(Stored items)
************
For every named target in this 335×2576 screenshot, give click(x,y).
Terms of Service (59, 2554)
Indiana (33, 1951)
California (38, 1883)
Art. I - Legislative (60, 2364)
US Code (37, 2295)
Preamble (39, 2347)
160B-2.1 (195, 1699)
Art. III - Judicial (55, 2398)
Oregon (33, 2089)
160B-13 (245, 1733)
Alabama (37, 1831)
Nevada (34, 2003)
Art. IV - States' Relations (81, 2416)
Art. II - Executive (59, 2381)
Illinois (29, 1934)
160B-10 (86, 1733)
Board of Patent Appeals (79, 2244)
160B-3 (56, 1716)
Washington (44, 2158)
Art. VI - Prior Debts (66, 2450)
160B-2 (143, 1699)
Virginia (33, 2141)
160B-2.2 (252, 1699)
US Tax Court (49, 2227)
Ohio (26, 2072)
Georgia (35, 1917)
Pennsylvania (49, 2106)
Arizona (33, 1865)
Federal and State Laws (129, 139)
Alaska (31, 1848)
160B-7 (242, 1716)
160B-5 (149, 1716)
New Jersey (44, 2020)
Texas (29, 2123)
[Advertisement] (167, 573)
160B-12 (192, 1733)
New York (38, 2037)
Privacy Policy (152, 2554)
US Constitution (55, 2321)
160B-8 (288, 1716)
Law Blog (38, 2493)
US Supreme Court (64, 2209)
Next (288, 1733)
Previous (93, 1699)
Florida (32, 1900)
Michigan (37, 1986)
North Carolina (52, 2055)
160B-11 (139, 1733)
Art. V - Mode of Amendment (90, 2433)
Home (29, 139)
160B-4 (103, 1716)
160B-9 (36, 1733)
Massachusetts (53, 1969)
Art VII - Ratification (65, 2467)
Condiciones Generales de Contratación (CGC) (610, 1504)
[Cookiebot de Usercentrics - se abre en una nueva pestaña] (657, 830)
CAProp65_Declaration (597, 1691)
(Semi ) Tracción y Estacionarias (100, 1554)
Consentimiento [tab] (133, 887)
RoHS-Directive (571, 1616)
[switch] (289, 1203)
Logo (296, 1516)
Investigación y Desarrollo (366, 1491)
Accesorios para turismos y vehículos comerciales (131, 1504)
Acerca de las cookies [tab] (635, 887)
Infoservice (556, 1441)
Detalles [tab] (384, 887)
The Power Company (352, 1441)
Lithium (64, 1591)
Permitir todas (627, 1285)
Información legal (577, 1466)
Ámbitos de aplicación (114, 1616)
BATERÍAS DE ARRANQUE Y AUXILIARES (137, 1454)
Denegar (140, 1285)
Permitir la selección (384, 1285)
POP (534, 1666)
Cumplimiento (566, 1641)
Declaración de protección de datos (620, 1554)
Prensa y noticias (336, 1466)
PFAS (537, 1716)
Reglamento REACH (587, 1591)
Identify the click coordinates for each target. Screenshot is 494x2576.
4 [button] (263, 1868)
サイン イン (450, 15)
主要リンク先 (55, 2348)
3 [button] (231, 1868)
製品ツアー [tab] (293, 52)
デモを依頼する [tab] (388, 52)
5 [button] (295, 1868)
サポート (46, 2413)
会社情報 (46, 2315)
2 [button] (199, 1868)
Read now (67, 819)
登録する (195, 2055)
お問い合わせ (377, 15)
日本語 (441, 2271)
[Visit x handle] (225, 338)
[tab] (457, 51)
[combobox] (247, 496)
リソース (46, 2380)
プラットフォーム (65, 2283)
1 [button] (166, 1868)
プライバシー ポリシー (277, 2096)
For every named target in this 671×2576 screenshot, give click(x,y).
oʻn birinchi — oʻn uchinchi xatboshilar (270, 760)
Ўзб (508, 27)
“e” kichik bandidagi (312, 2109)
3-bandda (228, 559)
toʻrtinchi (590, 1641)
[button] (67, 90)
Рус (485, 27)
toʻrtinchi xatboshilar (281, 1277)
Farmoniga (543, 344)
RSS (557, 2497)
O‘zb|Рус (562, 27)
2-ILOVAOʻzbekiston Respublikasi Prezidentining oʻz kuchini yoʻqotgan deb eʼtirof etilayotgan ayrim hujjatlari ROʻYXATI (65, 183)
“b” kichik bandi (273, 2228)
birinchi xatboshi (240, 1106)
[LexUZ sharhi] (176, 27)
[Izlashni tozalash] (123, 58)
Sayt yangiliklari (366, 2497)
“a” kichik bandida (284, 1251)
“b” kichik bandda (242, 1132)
************
EXERCISE GOAL: Repeat only what lies between the first line of the data and the line containing "Nevada (34, 2003)", both of those lines included, exactly as it stands.

TASK RESULT:
For every named target in this 335×2576 screenshot, give click(x,y).
Terms of Service (59, 2554)
Indiana (33, 1951)
California (38, 1883)
Art. I - Legislative (60, 2364)
US Code (37, 2295)
Preamble (39, 2347)
160B-2.1 (195, 1699)
Art. III - Judicial (55, 2398)
Oregon (33, 2089)
160B-13 (245, 1733)
Alabama (37, 1831)
Nevada (34, 2003)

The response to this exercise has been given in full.